O SUV crescia para 4,66 m de comprimento e 2,66 m entre eixos em todos os mercados (o Japão, porém, manteve o modelo curto anterior por mais três anos). Como o motor V6 saía de oferta, restavam um 2,5-litros de 179 cv nos EUA, com caixa automática de seis marchas, e em outros países o 2,0-litros de 145 cv com CVT e simulação de sete marchas. Versões turbodiesel eram 2,0 de 124 cv e 2,2 de 150 cv. A tração distribuía o torque entre os eixos sob demanda, com controle eletrônico, e um bloqueio fixava a divisão em 50:50. Opção inédita era o híbrido, com motor 2,5 a gasolina associado a um elétrico (197 cv combinados) e aterias de hidreto metálico de níquel, com tração dianteira ou integral e modo elétrico para pequenos trajetos.
A mais nova geração do RAV4 estreou em 2018 com dois modelos de frente, mais assistências ao motorista e conjunto híbrido de 222 cv
O teste do Best Cars fez ressalvas à versão de 2,0 litros: “No interior espaçoso e de bancos confortáveis, acabamento e conteúdo não são compatíveis com o preço. O motor de 145 cv faz boa parceria com a eficiente caixa CVT: apesar da 1,5 tonelada e das dimensões, o desempenho do RAV4 é convincente. Em atuação automática, o câmbio supre bem melhor as necessidades do motor que o antigo automático de quatro marchas. A Toyota anuncia que ajustou a suspensão para o Brasil, mas seu conforto é comprometido pela carga excessiva dos amortecedores e a má absorção de impactos. É um típico SUV em seu jeito de rodar, sem a sensação de automóvel de duas gerações atrás”.
Depois de leve reforma visual em 2016, a quinta geração aparecia em março de 2018 com estilo anguloso, que lembrava o do conceito FT-AC e podia ter dois modelos de dianteira. Novidades no interior eram a central de áudio com tela de 8 pol, carregador de celular por indução, detecção de pedestre com frenagem autônoma, controlador de distância à frente e assistente de faixa. Com a plataforma TNGA (Toyota New Global Architecture) que serve a Prius, Camry e C-HR, o RAV4 estava maior entre eixos (2,69 m) e media 4,60 m de comprimento.
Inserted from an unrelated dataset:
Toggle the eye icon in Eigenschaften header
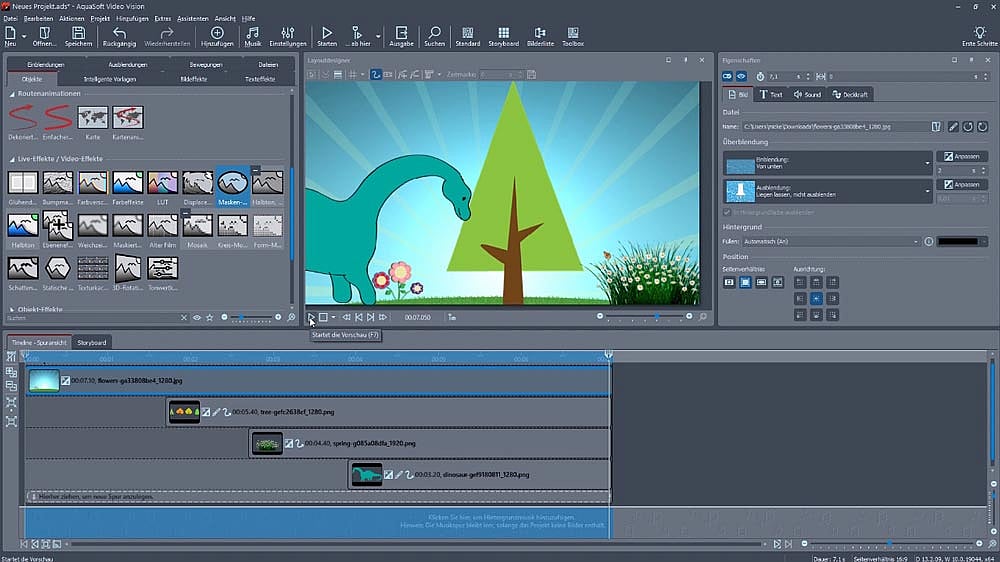(x=742, y=76)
Sob o capô, nada de turbo, mas um aspirado de 2,5 litros em duas versões: com 203 cv e caixa automática de oito marchas ou, no caso do híbrido, com 222 cv (potência combinada com os dois motores elétricos) e CVT. No Japão havia também um 2,0-litros de 171 cv com CVT, mas não opção turbodiesel. A produção nos EUA está prevista para 2020.